At a business lunch you should choose quickly from the menu and avoid special requests (which could make us pass for “difficult” people). It is also appropriate to choose food that’s fairly easy to eat, something not too “dirtying” that won’t get stuck between your teeth… Spaghetti with tomato sauce, roast chicken, shellfish and boiled spinach would be better enjoyed on other occasions. For obvious reasons, garlic- and / or onion-based dishes are forbidden.
Arriving too hungry is not a good idea: we might appear as greedy as Totò in Misery and Nobility, and hunger pangs could distract us from the central theme of the meeting. When in doubt, therefore, it would be better to have a small snack an hour before lunch.
Since it is responsible for the worst faux pas, alcohol is also worth mentioning. In general, the host decides whether to have alcoholic beverages or not. And if they do not order wine, ordering a glass would be misguided for reasons of “delicacy”. If alcohol is present, then we should exercise moderation. A glass, two at most if dinner stretches into the night, are the safety threshold we should never overstep to remain alert and avoid embarrassment.
«What? Are you ashamed of me?»
(«Ma che te vergogni de me?», in Roman accent).
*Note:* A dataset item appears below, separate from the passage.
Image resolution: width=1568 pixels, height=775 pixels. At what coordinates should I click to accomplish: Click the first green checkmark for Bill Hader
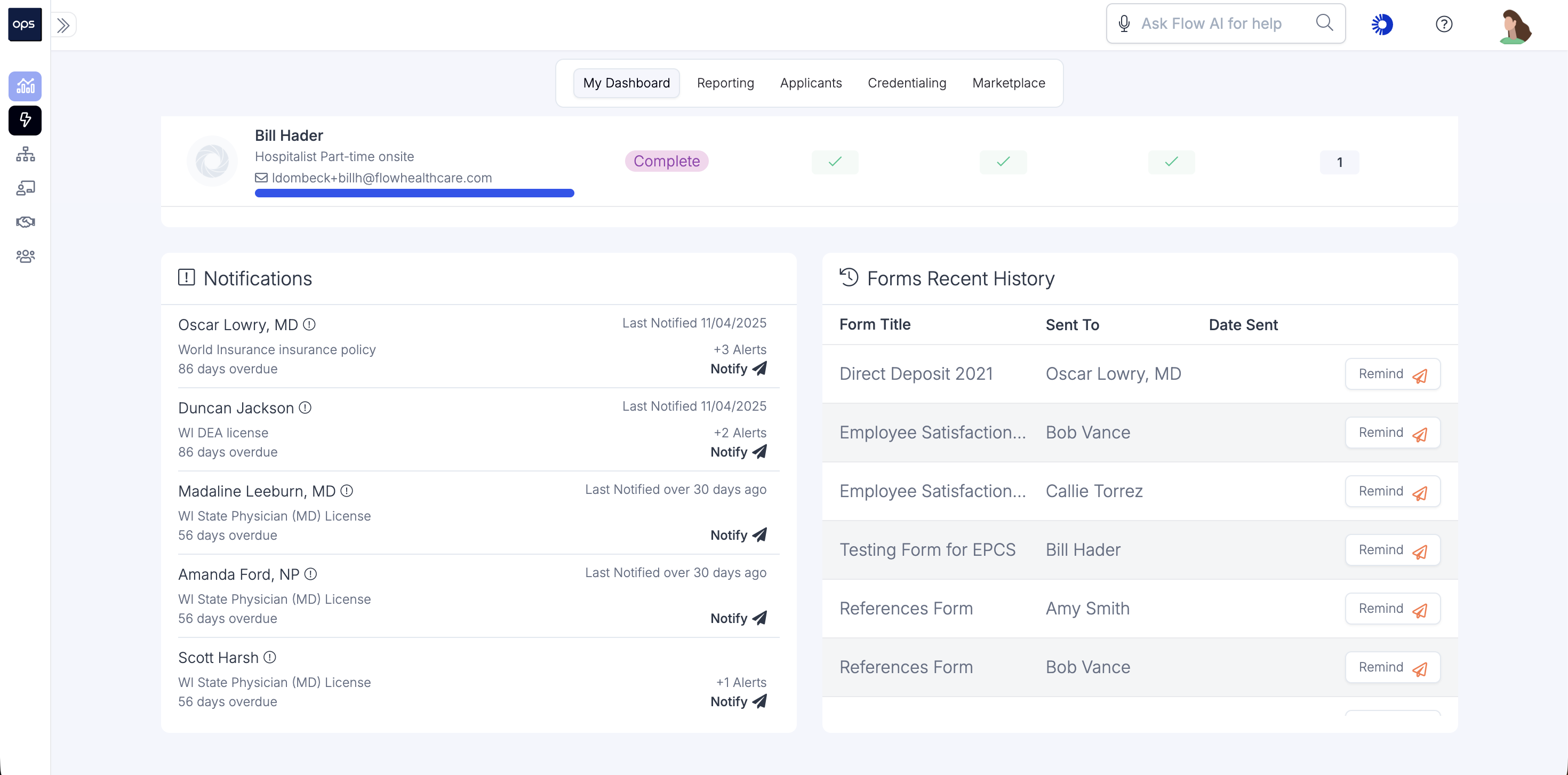835,162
True gentlemen can be spotted by how they treat service staff: always be extremely polite when interacting with waiters: do not clink your knife on the glass and or snap your fingers to call the waiter, if you simply raise your hand slightly it’ll be enough. Don’t get to the point of asking your dining-companion “What? Are you ashamed of me?” as a younger De Sica did in Ricky & Barabba.
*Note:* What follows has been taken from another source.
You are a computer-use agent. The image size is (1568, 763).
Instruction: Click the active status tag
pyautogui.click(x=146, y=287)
Whoever pays (normally the one who organized the meeting, otherwise the “salesman” in the deal at hand) should do so with discretion. If previously arranged – as it often the case in informal situations – the cheque can be divided into equal shares, avoiding discussions about who-ordered-what.
Conversation is especially attention-worthy: Even at a business lunch, the most welcome guest is the one who knows how to entertain lightly. So: no pedantry (understood, Nanni Moretti?), no affectation; rather, empathy and a bit of patience. In order not to be found short on topics, it is a good idea to read (or at least glance at) newspapers, hunting for curious news to be shared with guests.
Clear enough, isn’t it? You’ll see, Applause for 92 minutes.